◆ What is required
The records are to be copied from the line that contains "You are a GUI" through their last line, word for word, with every picture left out.

◆ Data for the task
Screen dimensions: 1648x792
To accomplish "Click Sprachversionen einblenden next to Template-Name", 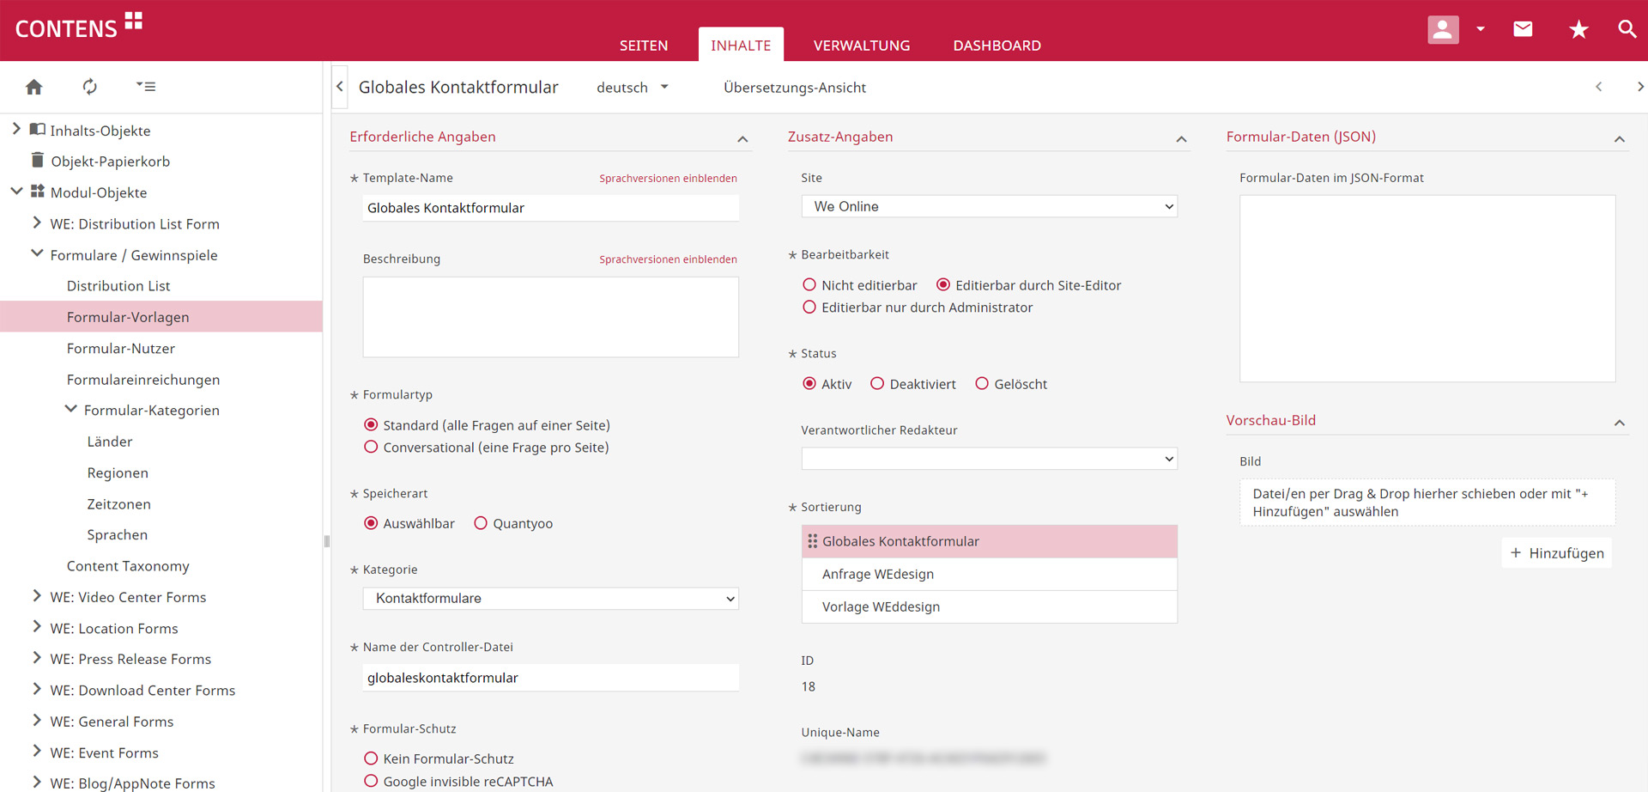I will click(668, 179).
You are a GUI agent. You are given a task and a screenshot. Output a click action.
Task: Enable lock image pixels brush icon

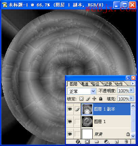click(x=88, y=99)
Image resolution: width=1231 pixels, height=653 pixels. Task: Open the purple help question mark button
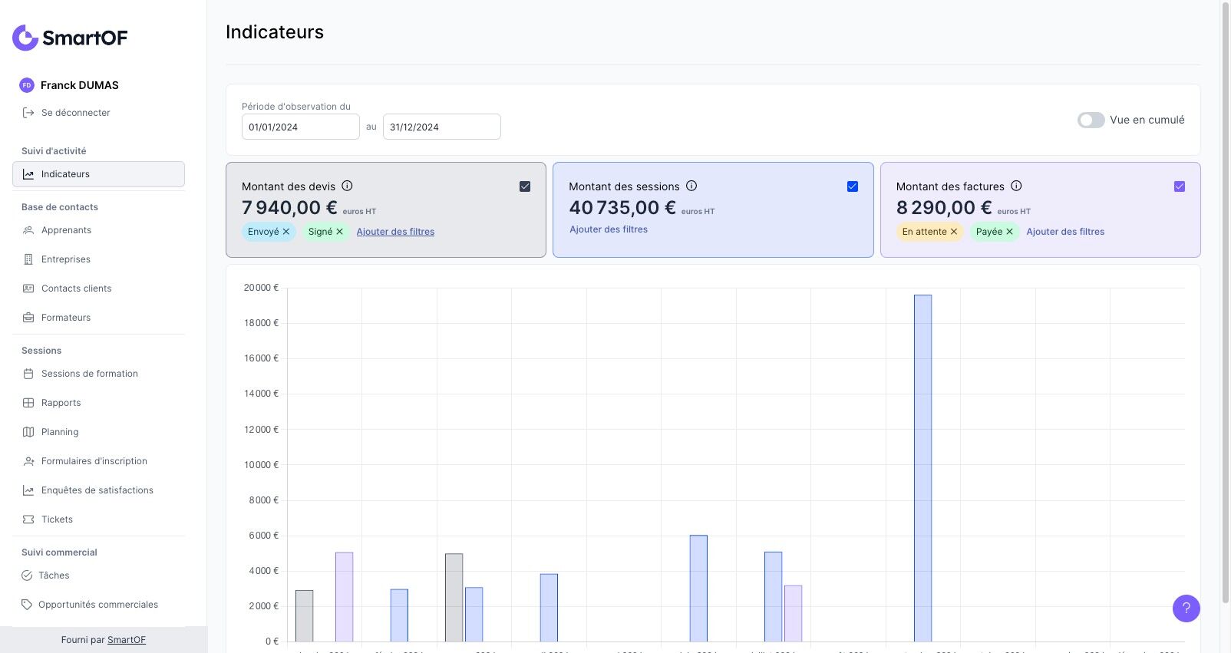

◆ Result of this exercise
You are a GUI agent. You are given a task and a screenshot. Output a click action.
Task: Enable lock image pixels brush icon

click(x=88, y=99)
Image resolution: width=1231 pixels, height=653 pixels. Task: Open the purple help question mark button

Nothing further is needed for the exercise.